I was all set on the Classic, but I really like the look of this from Delonghi.

http://www.johnlewis.com/231245550/Product.aspx?SearchTerm=ec820b#1

I did a search on here and read a remark suggesting to stay away from DeLonghi.

Any ideas why the DeLonghi machines have a bad reputation on here?

I toyed with the idea of a refubed Gaggia Classic, but in the end I think i've decided on buying new.

The Delonghi would save £35 over the Classic, but if the Classic is definately a better machine then without a doubt i'll spend the extra.

I can't seem to find a comparison online.

Thanks for your help.


----------



## tribs (Feb 21, 2012)

The Classic may not be the most modern looking machine, but it is built like a tank and its internals are relatively simple and certainly of a proven design.

The Delonghi looks like an ABS plastic case, the Classic is Brushed Stainless. Not to mention the classic has a solid 58mm portafilter and you can add a more professional Silvia steaming wand.
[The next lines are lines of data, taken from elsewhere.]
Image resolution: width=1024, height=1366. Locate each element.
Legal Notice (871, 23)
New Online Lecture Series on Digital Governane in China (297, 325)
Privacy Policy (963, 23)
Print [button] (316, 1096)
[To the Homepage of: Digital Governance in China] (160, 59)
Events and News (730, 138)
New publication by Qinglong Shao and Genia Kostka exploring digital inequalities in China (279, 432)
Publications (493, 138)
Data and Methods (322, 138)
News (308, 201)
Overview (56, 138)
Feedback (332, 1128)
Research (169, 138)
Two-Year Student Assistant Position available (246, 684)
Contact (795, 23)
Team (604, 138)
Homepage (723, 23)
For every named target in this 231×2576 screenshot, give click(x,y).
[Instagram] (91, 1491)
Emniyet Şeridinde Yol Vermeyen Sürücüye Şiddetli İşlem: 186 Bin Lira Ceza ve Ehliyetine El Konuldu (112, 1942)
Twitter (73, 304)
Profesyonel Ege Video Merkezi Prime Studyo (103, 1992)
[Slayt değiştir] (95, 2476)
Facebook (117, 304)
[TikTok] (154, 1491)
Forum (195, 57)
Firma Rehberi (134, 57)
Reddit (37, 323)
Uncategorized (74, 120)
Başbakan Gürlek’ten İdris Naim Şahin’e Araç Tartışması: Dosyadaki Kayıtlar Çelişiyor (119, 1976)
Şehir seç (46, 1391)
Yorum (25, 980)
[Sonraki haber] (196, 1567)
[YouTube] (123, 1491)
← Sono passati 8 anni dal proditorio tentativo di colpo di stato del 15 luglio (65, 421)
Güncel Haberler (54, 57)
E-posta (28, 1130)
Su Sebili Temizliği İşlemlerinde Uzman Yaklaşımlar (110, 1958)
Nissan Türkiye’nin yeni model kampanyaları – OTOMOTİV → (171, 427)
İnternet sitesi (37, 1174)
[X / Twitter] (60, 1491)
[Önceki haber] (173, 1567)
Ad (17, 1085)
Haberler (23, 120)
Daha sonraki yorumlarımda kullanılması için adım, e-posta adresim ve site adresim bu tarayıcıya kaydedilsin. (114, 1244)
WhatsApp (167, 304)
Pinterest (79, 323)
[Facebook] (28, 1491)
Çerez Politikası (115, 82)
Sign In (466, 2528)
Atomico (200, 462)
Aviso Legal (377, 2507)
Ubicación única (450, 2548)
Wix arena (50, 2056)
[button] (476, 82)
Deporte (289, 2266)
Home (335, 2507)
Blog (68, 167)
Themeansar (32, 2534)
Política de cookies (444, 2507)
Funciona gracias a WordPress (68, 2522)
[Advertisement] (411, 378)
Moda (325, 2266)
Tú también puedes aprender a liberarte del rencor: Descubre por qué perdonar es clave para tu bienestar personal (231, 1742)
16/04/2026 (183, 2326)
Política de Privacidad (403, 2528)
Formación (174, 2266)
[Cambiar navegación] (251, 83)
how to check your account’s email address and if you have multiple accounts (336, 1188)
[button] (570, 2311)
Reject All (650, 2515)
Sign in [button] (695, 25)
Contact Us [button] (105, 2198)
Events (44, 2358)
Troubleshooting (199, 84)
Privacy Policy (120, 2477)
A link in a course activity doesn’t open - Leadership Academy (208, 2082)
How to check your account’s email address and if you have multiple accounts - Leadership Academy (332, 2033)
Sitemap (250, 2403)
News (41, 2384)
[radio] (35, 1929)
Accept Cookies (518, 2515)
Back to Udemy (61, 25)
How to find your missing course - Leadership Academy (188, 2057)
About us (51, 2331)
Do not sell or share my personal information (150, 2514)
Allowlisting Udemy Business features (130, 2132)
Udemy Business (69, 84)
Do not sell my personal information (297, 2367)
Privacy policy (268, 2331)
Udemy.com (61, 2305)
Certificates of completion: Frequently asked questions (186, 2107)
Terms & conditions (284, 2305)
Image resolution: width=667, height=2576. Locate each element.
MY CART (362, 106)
I've never used the Delonghi, but I'd bet the Classic is a more reliable machine if not capable of better drinks.


----------



## shinsplint (Oct 18, 2012)

Cheers tribs


----------



## redricks (Jul 8, 2012)

£35 more expensive are you sure http://www.ebay.co.uk/itm/gaggia-classic-coffee-machine-/150937996229?pt=Coffee_Machines_Makers&hash=item23249b0bc5 and if dont want that one there are a few hundered more on ebay for less than £180


----------



## chimpsinties (Jun 13, 2011)

The delonghi probably also has a pressurised portafilter & basket. Steer clear and go for the Classic imho


----------



## shinsplint (Oct 18, 2012)

Cheers guys, ended up buying a Classic on Amazon Warehouse (suggested in the Gaggia forum here). Hopefully it will be as new.


----------